● WORK INSTRUCTIONS:
1. List every street or road named in the school safety article that follows.
2. Resume the article about road safety at the new school campus, picking up after its final sentence.

====== EXTRACT

Calls mount for safety fix at new school campus

Calls mount for safety fix at new school campus
Brendan Rees

Growing numbers of concerned parents are voicing alarm over unsafe road conditions they say are putting lives at risk amid the opening of North Melbourne Primary’s School’s new campus.   

Parents and children are currently being forced to “race” against traffic along a busy road after the new Molesworth St campus opened on May 25 with an absence of zebra crossings and appropriate signage.

“It’s an accident waiting to happen,” a concerned parent, who withheld their identity, said of the Curzon St/Harker St arterial, which still retains a 60km/h speed limit.   


It’s inadequate – we want the speed limit dropped to 40km/h.


The issues have prompted the school community to launch a petition for authorities to act and ensure the safety of everyone.

The petition, which has attracted more than 300 signatures, calls for clearer signage indicating a school zone, as well as electronic flashing 40km/h warning signs, and pedestrian crossings to be installed on Abbotsford St and Curzon St/Harker St.

“We need immediate action to improve safety measures and active reminders for motorists travelling through our local streets to slow down and keep our children and school community safe,” the petition said.

The concerned parent said another worrying factor was that traffic travelling from Flemington Rd accelerated downhill along Curzon St/Harker St before going “around a bend where they hit the high intensity pedestrian crossing” near Haines St.



“This fantastic new campus is an amazing investment in our local community,” the parent said, but added, “safe access to the school is problematic”, with community members also contending with a high volume of construction vehicles in the area.

The City of Melbourne said it was working with the state government to install a new zebra pedestrian crossing on Abbotsford St, as well as changes to the road layout, traffic islands, speed humps, disability access and lighting.   

The crossing works, which were initially promised to be delivered by January, are now scheduled to start in August, with the new crossing ready to use by September.

============
====== DATA

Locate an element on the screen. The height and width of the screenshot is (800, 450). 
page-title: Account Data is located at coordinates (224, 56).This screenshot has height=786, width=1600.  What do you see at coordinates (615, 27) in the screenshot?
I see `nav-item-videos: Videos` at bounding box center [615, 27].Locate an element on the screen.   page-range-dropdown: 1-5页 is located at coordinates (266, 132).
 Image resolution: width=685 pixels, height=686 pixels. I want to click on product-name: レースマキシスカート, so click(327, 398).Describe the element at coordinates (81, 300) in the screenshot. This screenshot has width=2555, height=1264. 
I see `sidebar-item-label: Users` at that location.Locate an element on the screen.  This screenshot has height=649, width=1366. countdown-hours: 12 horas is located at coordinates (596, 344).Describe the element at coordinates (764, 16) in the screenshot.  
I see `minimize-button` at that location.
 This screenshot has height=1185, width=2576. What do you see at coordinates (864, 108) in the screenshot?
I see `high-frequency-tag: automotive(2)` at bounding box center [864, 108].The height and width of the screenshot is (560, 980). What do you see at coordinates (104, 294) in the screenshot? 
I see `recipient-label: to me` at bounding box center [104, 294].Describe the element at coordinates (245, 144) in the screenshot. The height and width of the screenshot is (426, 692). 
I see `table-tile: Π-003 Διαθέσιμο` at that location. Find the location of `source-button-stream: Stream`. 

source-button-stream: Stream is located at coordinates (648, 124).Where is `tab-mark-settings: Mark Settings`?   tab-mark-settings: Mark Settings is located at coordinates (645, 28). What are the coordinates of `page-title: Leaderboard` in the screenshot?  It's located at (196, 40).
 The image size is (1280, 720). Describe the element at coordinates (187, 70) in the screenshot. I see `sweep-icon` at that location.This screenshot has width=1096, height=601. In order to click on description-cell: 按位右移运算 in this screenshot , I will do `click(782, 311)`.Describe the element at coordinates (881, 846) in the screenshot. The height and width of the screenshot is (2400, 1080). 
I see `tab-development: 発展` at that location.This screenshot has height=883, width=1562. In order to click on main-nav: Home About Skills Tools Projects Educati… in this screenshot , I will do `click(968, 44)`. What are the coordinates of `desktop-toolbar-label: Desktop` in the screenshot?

============

● YOUR WRITTEN ANSWERS:
1. Molesworth St, Curzon St, Harker St, Abbotsford St, Flemington Rd, Haines St

2.
“In the interim, we have installed temporary speed cushions next to the tram stops to improve safety,” the council said in a statement.

“All local streets in North and West Melbourne are now signed as 40 km/h at all times, and we have installed signs near the school to highlight the presence of school children.”

New parking restrictions have been installed along Molesworth St to help parents picking up and dropping off children, with the council promising to “continue to monitor activity and assess whether additional measures are required”.

Meanwhile, it said the state government was undertaking community consultation on a proposal to remove the tram stops on Abbotsford St to further boost safety at the zebra crossing.   

The Department of Transport said it recently reviewed the speed limit along Curzon St/Harker St and found the current speed zone was “appropriate and met safety guidelines”.

“We delivered a number of safety improvements around the new North Melbourne Primary School Molesworth campus. This includes extending crossing times and reducing waiting times for pedestrians at the intersection of Curzon Street and Haines Street,” a Department spokesperson said.

 “We will continue to monitor the speed limit along this stretch of road near North Melbourne Primary School Molesworth Campus.”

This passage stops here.